| Dataset entries |
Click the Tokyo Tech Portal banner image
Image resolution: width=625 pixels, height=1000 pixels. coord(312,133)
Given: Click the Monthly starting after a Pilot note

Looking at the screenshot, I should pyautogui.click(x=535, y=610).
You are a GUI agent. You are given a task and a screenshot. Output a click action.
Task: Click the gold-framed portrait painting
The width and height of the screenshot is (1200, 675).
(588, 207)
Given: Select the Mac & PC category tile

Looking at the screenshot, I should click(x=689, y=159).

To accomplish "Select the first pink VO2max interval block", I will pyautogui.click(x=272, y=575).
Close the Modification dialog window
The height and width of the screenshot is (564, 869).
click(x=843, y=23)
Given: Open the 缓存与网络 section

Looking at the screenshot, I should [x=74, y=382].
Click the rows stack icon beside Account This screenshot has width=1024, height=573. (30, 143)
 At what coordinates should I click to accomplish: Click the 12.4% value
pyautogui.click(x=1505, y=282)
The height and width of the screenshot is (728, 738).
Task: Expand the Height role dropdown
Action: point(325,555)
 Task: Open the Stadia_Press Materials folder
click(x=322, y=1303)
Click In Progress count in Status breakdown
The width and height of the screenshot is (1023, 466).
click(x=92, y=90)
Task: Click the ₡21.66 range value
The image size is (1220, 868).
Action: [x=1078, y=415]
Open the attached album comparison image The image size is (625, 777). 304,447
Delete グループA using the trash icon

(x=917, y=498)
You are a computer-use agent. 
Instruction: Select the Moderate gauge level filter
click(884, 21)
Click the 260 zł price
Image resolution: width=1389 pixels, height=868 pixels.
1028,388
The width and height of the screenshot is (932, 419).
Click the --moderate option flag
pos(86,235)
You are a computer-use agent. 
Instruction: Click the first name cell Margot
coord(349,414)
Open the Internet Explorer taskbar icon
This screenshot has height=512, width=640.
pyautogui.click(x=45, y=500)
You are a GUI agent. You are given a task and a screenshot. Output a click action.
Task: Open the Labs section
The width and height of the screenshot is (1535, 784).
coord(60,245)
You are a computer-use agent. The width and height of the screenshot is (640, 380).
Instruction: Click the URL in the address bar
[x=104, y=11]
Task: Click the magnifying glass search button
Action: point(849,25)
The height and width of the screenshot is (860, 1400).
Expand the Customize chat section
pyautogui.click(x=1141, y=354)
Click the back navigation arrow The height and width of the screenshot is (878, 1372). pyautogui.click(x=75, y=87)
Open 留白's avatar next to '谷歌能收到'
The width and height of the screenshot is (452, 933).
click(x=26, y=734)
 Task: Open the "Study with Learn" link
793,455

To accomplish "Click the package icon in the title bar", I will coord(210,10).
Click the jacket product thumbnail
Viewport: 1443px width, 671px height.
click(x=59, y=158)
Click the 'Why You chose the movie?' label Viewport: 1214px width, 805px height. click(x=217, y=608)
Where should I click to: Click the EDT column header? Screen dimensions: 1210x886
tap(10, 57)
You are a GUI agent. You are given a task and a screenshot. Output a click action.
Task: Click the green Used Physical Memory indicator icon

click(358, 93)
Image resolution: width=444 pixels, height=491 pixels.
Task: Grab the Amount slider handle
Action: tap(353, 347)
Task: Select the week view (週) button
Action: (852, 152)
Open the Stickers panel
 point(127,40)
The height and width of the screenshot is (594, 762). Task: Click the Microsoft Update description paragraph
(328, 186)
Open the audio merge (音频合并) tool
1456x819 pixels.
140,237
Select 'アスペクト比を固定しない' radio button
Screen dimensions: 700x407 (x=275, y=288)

| To do |
Write all the records out again. Nothing may differ from the original.

| Task result |
Click the Tokyo Tech Portal banner image
Image resolution: width=625 pixels, height=1000 pixels. coord(312,133)
Given: Click the Monthly starting after a Pilot note

Looking at the screenshot, I should pyautogui.click(x=535, y=610).
You are a GUI agent. You are given a task and a screenshot. Output a click action.
Task: Click the gold-framed portrait painting
The width and height of the screenshot is (1200, 675).
(588, 207)
Given: Select the Mac & PC category tile

Looking at the screenshot, I should click(x=689, y=159).

To accomplish "Select the first pink VO2max interval block", I will pyautogui.click(x=272, y=575).
Close the Modification dialog window
The height and width of the screenshot is (564, 869).
click(x=843, y=23)
Given: Open the 缓存与网络 section

Looking at the screenshot, I should [x=74, y=382].
Click the rows stack icon beside Account This screenshot has width=1024, height=573. (30, 143)
 At what coordinates should I click to accomplish: Click the 12.4% value
pyautogui.click(x=1505, y=282)
The height and width of the screenshot is (728, 738).
Task: Expand the Height role dropdown
Action: point(325,555)
 Task: Open the Stadia_Press Materials folder
click(x=322, y=1303)
Click In Progress count in Status breakdown
The width and height of the screenshot is (1023, 466).
click(x=92, y=90)
Task: Click the ₡21.66 range value
The image size is (1220, 868).
Action: [x=1078, y=415]
Open the attached album comparison image The image size is (625, 777). 304,447
Delete グループA using the trash icon

(x=917, y=498)
You are a computer-use agent. 
Instruction: Select the Moderate gauge level filter
click(884, 21)
Click the 260 zł price
Image resolution: width=1389 pixels, height=868 pixels.
1028,388
The width and height of the screenshot is (932, 419).
Click the --moderate option flag
pos(86,235)
You are a computer-use agent. 
Instruction: Click the first name cell Margot
coord(349,414)
Open the Internet Explorer taskbar icon
This screenshot has height=512, width=640.
pyautogui.click(x=45, y=500)
You are a GUI agent. You are given a task and a screenshot. Output a click action.
Task: Open the Labs section
The width and height of the screenshot is (1535, 784).
coord(60,245)
You are a computer-use agent. The width and height of the screenshot is (640, 380).
Instruction: Click the URL in the address bar
[x=104, y=11]
Task: Click the magnifying glass search button
Action: point(849,25)
The height and width of the screenshot is (860, 1400).
Expand the Customize chat section
pyautogui.click(x=1141, y=354)
Click the back navigation arrow The height and width of the screenshot is (878, 1372). pyautogui.click(x=75, y=87)
Open 留白's avatar next to '谷歌能收到'
The width and height of the screenshot is (452, 933).
click(x=26, y=734)
 Task: Open the "Study with Learn" link
793,455

To accomplish "Click the package icon in the title bar", I will coord(210,10).
Click the jacket product thumbnail
Viewport: 1443px width, 671px height.
click(x=59, y=158)
Click the 'Why You chose the movie?' label Viewport: 1214px width, 805px height. click(x=217, y=608)
Where should I click to: Click the EDT column header? Screen dimensions: 1210x886
tap(10, 57)
You are a GUI agent. You are given a task and a screenshot. Output a click action.
Task: Click the green Used Physical Memory indicator icon

click(358, 93)
Image resolution: width=444 pixels, height=491 pixels.
Task: Grab the Amount slider handle
Action: tap(353, 347)
Task: Select the week view (週) button
Action: (852, 152)
Open the Stickers panel
 point(127,40)
The height and width of the screenshot is (594, 762). Task: Click the Microsoft Update description paragraph
(328, 186)
Open the audio merge (音频合并) tool
1456x819 pixels.
140,237
Select 'アスペクト比を固定しない' radio button
Screen dimensions: 700x407 (x=275, y=288)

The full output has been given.